**Stored dataset items**
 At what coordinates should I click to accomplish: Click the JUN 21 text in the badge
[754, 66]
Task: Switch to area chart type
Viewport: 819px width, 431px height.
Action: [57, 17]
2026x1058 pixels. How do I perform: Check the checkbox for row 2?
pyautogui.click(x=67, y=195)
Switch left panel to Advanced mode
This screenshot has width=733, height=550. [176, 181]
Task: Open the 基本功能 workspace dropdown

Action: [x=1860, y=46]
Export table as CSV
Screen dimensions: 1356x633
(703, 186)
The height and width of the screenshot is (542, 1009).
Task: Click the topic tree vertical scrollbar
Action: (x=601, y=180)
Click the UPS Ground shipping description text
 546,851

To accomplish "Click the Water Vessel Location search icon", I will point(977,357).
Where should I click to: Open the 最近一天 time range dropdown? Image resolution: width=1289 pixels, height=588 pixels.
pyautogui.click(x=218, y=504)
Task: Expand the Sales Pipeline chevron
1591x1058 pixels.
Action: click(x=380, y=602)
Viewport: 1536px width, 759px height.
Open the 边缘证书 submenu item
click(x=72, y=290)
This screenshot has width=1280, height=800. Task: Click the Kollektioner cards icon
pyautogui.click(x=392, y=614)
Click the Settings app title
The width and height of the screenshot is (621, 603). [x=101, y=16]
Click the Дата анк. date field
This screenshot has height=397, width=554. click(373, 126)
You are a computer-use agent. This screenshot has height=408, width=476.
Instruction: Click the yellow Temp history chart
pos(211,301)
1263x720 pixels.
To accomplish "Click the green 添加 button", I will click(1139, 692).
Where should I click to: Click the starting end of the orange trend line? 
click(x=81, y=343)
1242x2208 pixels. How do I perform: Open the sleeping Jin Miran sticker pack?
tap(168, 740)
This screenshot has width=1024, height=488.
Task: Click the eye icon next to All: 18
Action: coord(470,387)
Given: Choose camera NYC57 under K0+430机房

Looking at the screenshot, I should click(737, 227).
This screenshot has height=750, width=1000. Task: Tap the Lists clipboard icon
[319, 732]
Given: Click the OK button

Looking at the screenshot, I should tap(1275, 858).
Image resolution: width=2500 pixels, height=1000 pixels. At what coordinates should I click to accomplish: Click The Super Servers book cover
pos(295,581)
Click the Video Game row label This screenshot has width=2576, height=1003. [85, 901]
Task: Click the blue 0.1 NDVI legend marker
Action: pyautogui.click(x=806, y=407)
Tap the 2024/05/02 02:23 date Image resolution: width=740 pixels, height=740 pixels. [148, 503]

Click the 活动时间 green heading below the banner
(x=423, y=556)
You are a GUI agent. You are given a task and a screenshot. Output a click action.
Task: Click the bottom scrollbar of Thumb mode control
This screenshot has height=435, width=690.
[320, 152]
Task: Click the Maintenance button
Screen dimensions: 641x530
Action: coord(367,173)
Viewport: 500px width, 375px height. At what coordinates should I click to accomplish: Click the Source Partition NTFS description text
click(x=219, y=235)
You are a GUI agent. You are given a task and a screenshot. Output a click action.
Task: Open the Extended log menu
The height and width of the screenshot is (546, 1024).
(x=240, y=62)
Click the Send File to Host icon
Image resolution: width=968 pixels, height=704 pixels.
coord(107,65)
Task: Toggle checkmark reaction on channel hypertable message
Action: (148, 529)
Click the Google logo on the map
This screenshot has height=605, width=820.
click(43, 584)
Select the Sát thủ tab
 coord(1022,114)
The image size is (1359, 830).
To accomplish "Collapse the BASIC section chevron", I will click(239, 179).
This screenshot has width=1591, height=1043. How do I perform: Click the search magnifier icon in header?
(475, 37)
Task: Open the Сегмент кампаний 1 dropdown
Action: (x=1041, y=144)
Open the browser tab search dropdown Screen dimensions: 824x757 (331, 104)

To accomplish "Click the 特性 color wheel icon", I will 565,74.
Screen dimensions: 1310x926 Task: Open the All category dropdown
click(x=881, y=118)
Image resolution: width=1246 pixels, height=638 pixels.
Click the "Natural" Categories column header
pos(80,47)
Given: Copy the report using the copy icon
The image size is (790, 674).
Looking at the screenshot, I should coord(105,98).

**TASK GOAL**
From the line that contains "Screen dimensions: 641x530" through the end of the records above, print every line exactly and nothing else.

**YOUR SOLUTION**
Screen dimensions: 641x530
Action: coord(367,173)
Viewport: 500px width, 375px height. At what coordinates should I click to accomplish: Click the Source Partition NTFS description text
click(x=219, y=235)
You are a GUI agent. You are given a task and a screenshot. Output a click action.
Task: Open the Extended log menu
The height and width of the screenshot is (546, 1024).
(x=240, y=62)
Click the Send File to Host icon
Image resolution: width=968 pixels, height=704 pixels.
coord(107,65)
Task: Toggle checkmark reaction on channel hypertable message
Action: (148, 529)
Click the Google logo on the map
This screenshot has height=605, width=820.
click(43, 584)
Select the Sát thủ tab
 coord(1022,114)
The image size is (1359, 830).
To accomplish "Collapse the BASIC section chevron", I will click(239, 179).
This screenshot has width=1591, height=1043. How do I perform: Click the search magnifier icon in header?
(475, 37)
Task: Open the Сегмент кампаний 1 dropdown
Action: (x=1041, y=144)
Open the browser tab search dropdown Screen dimensions: 824x757 (331, 104)

To accomplish "Click the 特性 color wheel icon", I will 565,74.
Screen dimensions: 1310x926 Task: Open the All category dropdown
click(x=881, y=118)
Image resolution: width=1246 pixels, height=638 pixels.
Click the "Natural" Categories column header
pos(80,47)
Given: Copy the report using the copy icon
The image size is (790, 674).
Looking at the screenshot, I should coord(105,98).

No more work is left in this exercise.